Yaşlı teyzemizin anlattıkları içimize kurşun gibi oturmuşken aklımıza 1980’li yılların ikinci yarısında Şair Ali Akbaş’ın “Türkümü unutturdum” şeklinde başlayan şiiri geldi, ilmek ilmek işlenen o şiirde Köyden kente yavaş yavaş başlayan Göç ile ilgili ve Göç sırasında değişeceğini düşündüğümüz toplumsal değerlerin muhakemesini yapmaya çalıştığımız zamanları hatırladık.
Şair’in “Türkümü unutturdun/Beni böyle eve, köye koymazlar” diye başlayan şiirinde anlatılmak istenilen sıkıntılar 1990’lı yılların başından itibaren köylerimizden kentlere doğru başlayan ve bir türlü durdurulamayan aşırı Göç’ün yarattığı travmaların neticeleri bugün var olan bütün sosyologlar tarafından neticelendirilmeye çalışıldı ise de bundan pek başarılı olunduğu kesinlikle söylenemez.
Köyden kente göç denildiğinde akıllara İstanbul, İzmir, Adana, Diyarbakır ve bu dört yerleşim merkezinin kenarındaki yerleşim merkezleri geliyor, Anadolu’daki yerleşim merkezlerin birdenbire başlayıp başta büyük şehirler olmak üzere daha çok sanayi kuruluşlarının bulunduğu yerleşim merkezlerine doğru başlayan akın Türkiye’nin demografik yapısını da bir anda değiştirmiş oldu.
Kendilerinden önce dört-beş neslin yaşadığı köyünden çıkıp hiç bilmediği kalabalık kentlerin kenar semtlerine yerleşmek zorunda kalan, en başlarda elektriği, suyu, tuvaleti olmayan ve daha çok “Varoş” olarak adlandırılan semtlere yerleşmek zorunda kalan insanımız çok büyük sıkıntılar ve o sıkıntılara bağlı olarak travmalar ile baş başa bırakıldı.
İçerisinde bulunduğumuz günlerde Türk nüfusunun çok büyük bir kısmı şehirlerde yaşıyor, Her geçen gün büyük şehirlerin nüfusu olabildiğince fazla bir şekilde artarken bırakın köyleri Anadolu’daki şehirlerde büyük oranda boşalıyor şehirlerin nüfuslarındaki azalmalar herkesi hayretler içerisinde bırakıyor.

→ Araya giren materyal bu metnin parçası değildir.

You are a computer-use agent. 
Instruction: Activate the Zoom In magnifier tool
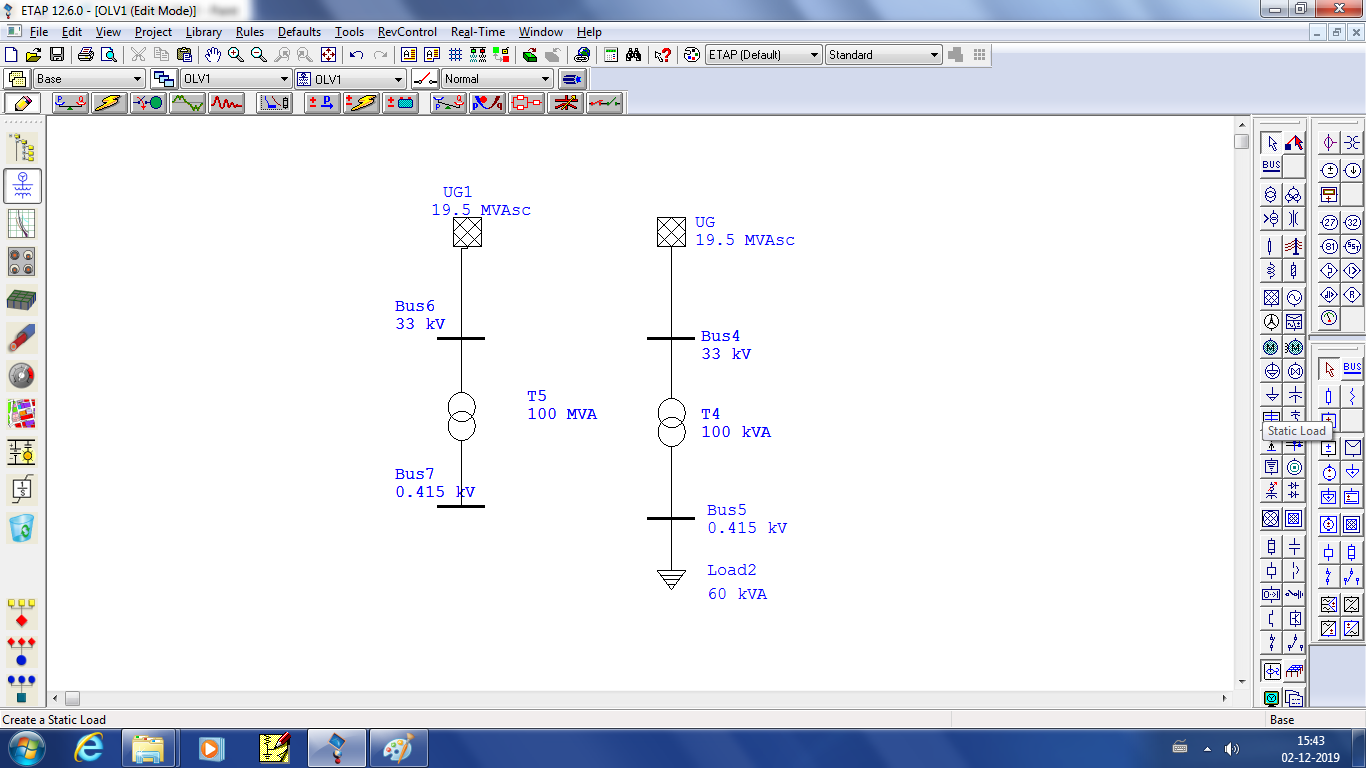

Başlayan ve bir türlü bitmeyen aşırı göç dolayısı ve plansız yerleşmeler neticesinde şehirlerde komşuluk bitti, kimse kimseyi tanımıyor, herkes birbirine yabancı, sevgi yok, muhabbet yok, Bayramlarda bile şehirler tatil için boşaltıldığından kimsenin yan komşusunun kapısını çaldığı da maalesef yok.
35 yıl sonra geldiğimiz nokta Şair Ali Akbaş’ın "Türkümü unutturdun/Beni böyle eve köye koymazlar” şeklindeki mısralarında, yozlaşan ve kendine yabancılaşan nesle sitem ettiği nokta imiş Ali Akbaş'ın bu şiiri kapalı kültür sistemi olan köyden, daha genişletelim, tarım toplumundan, sanayileşmeye geçiş hevesine ait, kültür değişmelerini işaretliyormuş ve işaret edilen o noktaların tamamını da şu an artık “Bu şehir bana acı veriyor” dizelerinde her geçen gün daha bir fazla işleniyor.